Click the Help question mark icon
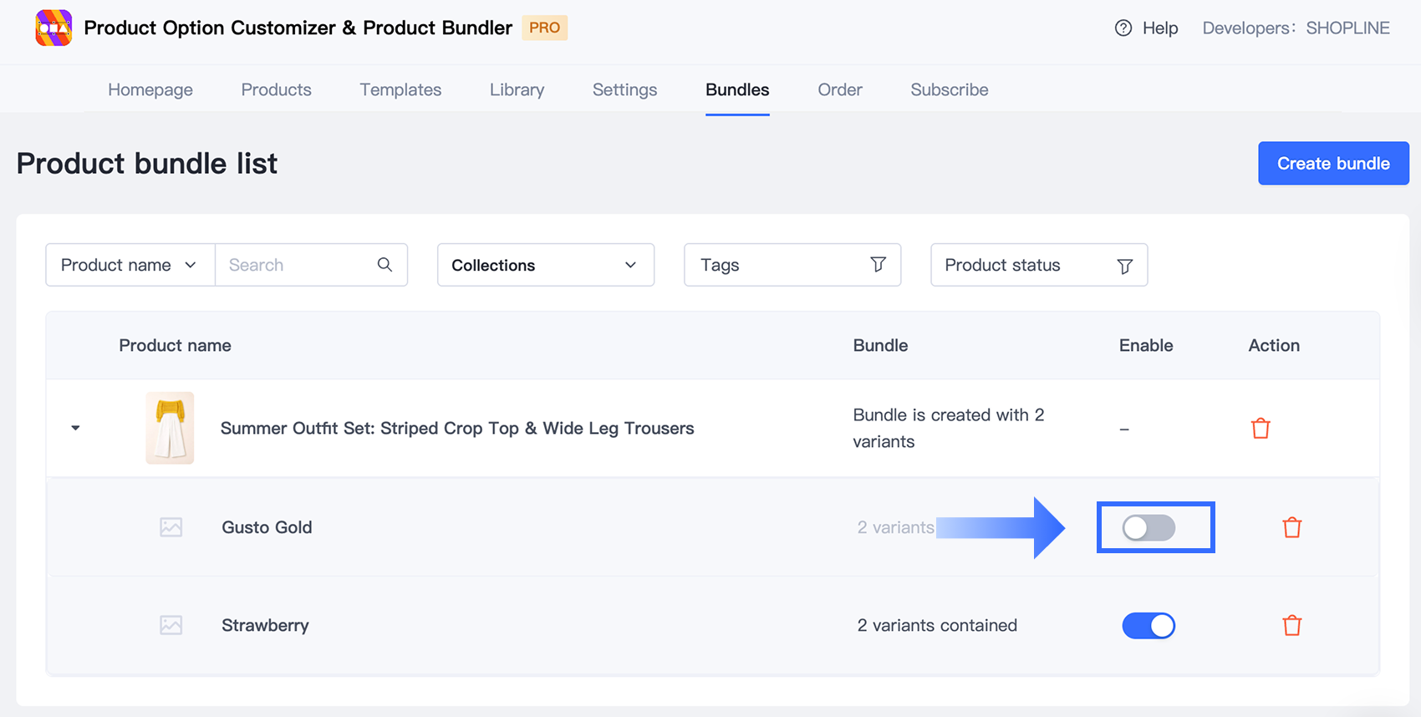1421x717 pixels. 1123,28
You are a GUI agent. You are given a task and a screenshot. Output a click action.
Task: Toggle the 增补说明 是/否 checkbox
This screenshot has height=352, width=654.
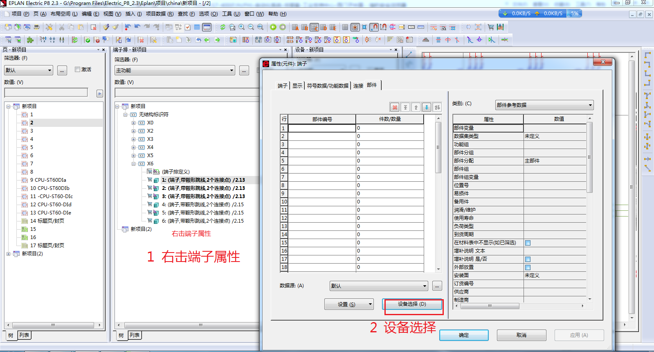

___

Reproduce the entire listing exactly, but omit any pictures.

▶ Exercise solution
Click the Help question mark icon
1421x717 pixels. 1123,28
You are a GUI agent. You are given a task and a screenshot. Output a click action.
Task: Toggle the 增补说明 是/否 checkbox
This screenshot has height=352, width=654.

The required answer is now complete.